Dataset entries
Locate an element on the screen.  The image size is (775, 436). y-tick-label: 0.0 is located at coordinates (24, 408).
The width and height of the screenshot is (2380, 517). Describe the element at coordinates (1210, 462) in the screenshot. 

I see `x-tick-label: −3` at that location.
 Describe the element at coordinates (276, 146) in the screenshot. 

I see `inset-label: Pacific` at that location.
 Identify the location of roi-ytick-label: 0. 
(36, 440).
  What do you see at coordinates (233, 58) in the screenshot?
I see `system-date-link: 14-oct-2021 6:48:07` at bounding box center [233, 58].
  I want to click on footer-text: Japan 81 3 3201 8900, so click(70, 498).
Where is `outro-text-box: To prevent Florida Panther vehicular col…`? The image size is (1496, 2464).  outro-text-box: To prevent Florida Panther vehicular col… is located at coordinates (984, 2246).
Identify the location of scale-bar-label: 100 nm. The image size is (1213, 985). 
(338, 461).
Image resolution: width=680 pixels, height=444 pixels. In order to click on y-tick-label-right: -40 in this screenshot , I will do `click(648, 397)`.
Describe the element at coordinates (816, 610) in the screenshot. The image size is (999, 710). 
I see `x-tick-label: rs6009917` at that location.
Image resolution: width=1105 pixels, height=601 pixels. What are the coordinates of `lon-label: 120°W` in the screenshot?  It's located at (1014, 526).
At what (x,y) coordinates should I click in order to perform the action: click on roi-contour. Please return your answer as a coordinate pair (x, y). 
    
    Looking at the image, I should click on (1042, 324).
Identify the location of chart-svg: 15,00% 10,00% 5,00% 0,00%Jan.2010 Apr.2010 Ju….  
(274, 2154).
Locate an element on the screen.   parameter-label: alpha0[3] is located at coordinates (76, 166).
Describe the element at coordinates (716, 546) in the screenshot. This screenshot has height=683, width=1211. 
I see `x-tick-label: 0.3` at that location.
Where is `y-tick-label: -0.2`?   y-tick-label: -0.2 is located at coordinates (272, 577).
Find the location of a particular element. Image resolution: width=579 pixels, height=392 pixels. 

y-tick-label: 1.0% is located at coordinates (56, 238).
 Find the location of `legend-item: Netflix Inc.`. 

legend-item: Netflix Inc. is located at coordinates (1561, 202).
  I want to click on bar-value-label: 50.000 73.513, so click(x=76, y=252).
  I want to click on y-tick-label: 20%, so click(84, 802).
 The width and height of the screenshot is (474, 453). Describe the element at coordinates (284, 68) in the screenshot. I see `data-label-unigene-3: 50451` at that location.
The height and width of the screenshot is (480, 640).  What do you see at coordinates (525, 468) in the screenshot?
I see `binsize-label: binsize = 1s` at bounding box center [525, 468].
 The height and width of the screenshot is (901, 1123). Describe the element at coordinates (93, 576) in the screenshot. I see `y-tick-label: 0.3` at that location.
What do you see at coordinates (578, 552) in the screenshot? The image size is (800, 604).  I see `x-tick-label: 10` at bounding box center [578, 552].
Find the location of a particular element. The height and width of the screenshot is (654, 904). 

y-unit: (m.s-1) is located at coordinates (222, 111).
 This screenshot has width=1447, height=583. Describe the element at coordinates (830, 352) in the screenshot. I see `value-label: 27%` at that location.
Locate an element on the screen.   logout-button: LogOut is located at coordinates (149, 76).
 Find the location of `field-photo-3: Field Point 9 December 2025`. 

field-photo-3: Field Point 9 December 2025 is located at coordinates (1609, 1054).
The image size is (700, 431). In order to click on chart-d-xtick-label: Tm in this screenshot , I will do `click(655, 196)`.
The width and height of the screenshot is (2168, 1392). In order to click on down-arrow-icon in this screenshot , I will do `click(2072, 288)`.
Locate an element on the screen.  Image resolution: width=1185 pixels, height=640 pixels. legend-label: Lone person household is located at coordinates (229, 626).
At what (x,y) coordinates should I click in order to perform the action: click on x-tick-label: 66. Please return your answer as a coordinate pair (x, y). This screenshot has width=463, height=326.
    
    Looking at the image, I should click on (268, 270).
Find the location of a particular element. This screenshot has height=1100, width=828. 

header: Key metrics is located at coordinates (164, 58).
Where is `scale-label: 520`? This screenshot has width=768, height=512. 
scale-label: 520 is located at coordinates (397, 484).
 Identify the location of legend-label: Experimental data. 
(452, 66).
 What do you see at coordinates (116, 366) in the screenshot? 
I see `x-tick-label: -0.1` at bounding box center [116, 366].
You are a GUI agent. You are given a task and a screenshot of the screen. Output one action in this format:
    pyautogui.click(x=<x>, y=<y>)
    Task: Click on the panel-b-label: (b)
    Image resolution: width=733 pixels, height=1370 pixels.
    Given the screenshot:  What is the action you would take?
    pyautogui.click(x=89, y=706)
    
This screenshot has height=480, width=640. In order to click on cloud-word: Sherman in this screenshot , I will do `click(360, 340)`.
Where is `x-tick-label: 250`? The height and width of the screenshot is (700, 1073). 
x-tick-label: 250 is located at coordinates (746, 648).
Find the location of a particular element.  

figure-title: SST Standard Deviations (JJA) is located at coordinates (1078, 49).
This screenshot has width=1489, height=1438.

→ **Required action**:
Reproduce every line of the material above without any changes.

→ **Written reply**:
Locate an element on the screen.  The image size is (775, 436). y-tick-label: 0.0 is located at coordinates (24, 408).
The width and height of the screenshot is (2380, 517). Describe the element at coordinates (1210, 462) in the screenshot. 

I see `x-tick-label: −3` at that location.
 Describe the element at coordinates (276, 146) in the screenshot. 

I see `inset-label: Pacific` at that location.
 Identify the location of roi-ytick-label: 0. 
(36, 440).
  What do you see at coordinates (233, 58) in the screenshot?
I see `system-date-link: 14-oct-2021 6:48:07` at bounding box center [233, 58].
  I want to click on footer-text: Japan 81 3 3201 8900, so click(70, 498).
Where is `outro-text-box: To prevent Florida Panther vehicular col…`? The image size is (1496, 2464).  outro-text-box: To prevent Florida Panther vehicular col… is located at coordinates (984, 2246).
Identify the location of scale-bar-label: 100 nm. The image size is (1213, 985). 
(338, 461).
Image resolution: width=680 pixels, height=444 pixels. In order to click on y-tick-label-right: -40 in this screenshot , I will do `click(648, 397)`.
Describe the element at coordinates (816, 610) in the screenshot. The image size is (999, 710). 
I see `x-tick-label: rs6009917` at that location.
Image resolution: width=1105 pixels, height=601 pixels. What are the coordinates of `lon-label: 120°W` in the screenshot?  It's located at (1014, 526).
At what (x,y) coordinates should I click in order to perform the action: click on roi-contour. Please return your answer as a coordinate pair (x, y). 
    
    Looking at the image, I should click on (1042, 324).
Identify the location of chart-svg: 15,00% 10,00% 5,00% 0,00%Jan.2010 Apr.2010 Ju….  
(274, 2154).
Locate an element on the screen.   parameter-label: alpha0[3] is located at coordinates (76, 166).
Describe the element at coordinates (716, 546) in the screenshot. This screenshot has height=683, width=1211. 
I see `x-tick-label: 0.3` at that location.
Where is `y-tick-label: -0.2`?   y-tick-label: -0.2 is located at coordinates (272, 577).
Find the location of a particular element. Image resolution: width=579 pixels, height=392 pixels. 

y-tick-label: 1.0% is located at coordinates (56, 238).
 Find the location of `legend-item: Netflix Inc.`. 

legend-item: Netflix Inc. is located at coordinates (1561, 202).
  I want to click on bar-value-label: 50.000 73.513, so click(x=76, y=252).
  I want to click on y-tick-label: 20%, so click(84, 802).
 The width and height of the screenshot is (474, 453). Describe the element at coordinates (284, 68) in the screenshot. I see `data-label-unigene-3: 50451` at that location.
The height and width of the screenshot is (480, 640).  What do you see at coordinates (525, 468) in the screenshot?
I see `binsize-label: binsize = 1s` at bounding box center [525, 468].
 The height and width of the screenshot is (901, 1123). Describe the element at coordinates (93, 576) in the screenshot. I see `y-tick-label: 0.3` at that location.
What do you see at coordinates (578, 552) in the screenshot? The image size is (800, 604).  I see `x-tick-label: 10` at bounding box center [578, 552].
Find the location of a particular element. The height and width of the screenshot is (654, 904). 

y-unit: (m.s-1) is located at coordinates (222, 111).
 This screenshot has width=1447, height=583. Describe the element at coordinates (830, 352) in the screenshot. I see `value-label: 27%` at that location.
Locate an element on the screen.   logout-button: LogOut is located at coordinates (149, 76).
 Find the location of `field-photo-3: Field Point 9 December 2025`. 

field-photo-3: Field Point 9 December 2025 is located at coordinates (1609, 1054).
The image size is (700, 431). In order to click on chart-d-xtick-label: Tm in this screenshot , I will do `click(655, 196)`.
The width and height of the screenshot is (2168, 1392). In order to click on down-arrow-icon in this screenshot , I will do `click(2072, 288)`.
Locate an element on the screen.  Image resolution: width=1185 pixels, height=640 pixels. legend-label: Lone person household is located at coordinates (229, 626).
At what (x,y) coordinates should I click in order to perform the action: click on x-tick-label: 66. Please return your answer as a coordinate pair (x, y). This screenshot has width=463, height=326.
    
    Looking at the image, I should click on (268, 270).
Find the location of a particular element. This screenshot has height=1100, width=828. 

header: Key metrics is located at coordinates (164, 58).
Where is `scale-label: 520`? This screenshot has width=768, height=512. 
scale-label: 520 is located at coordinates (397, 484).
 Identify the location of legend-label: Experimental data. 
(452, 66).
 What do you see at coordinates (116, 366) in the screenshot? 
I see `x-tick-label: -0.1` at bounding box center [116, 366].
You are a GUI agent. You are given a task and a screenshot of the screen. Output one action in this format:
    pyautogui.click(x=<x>, y=<y>)
    Task: Click on the panel-b-label: (b)
    Image resolution: width=733 pixels, height=1370 pixels.
    Given the screenshot:  What is the action you would take?
    pyautogui.click(x=89, y=706)
    
This screenshot has height=480, width=640. In order to click on cloud-word: Sherman in this screenshot , I will do `click(360, 340)`.
Where is `x-tick-label: 250`? The height and width of the screenshot is (700, 1073). 
x-tick-label: 250 is located at coordinates (746, 648).
Find the location of a particular element.  

figure-title: SST Standard Deviations (JJA) is located at coordinates (1078, 49).
This screenshot has width=1489, height=1438.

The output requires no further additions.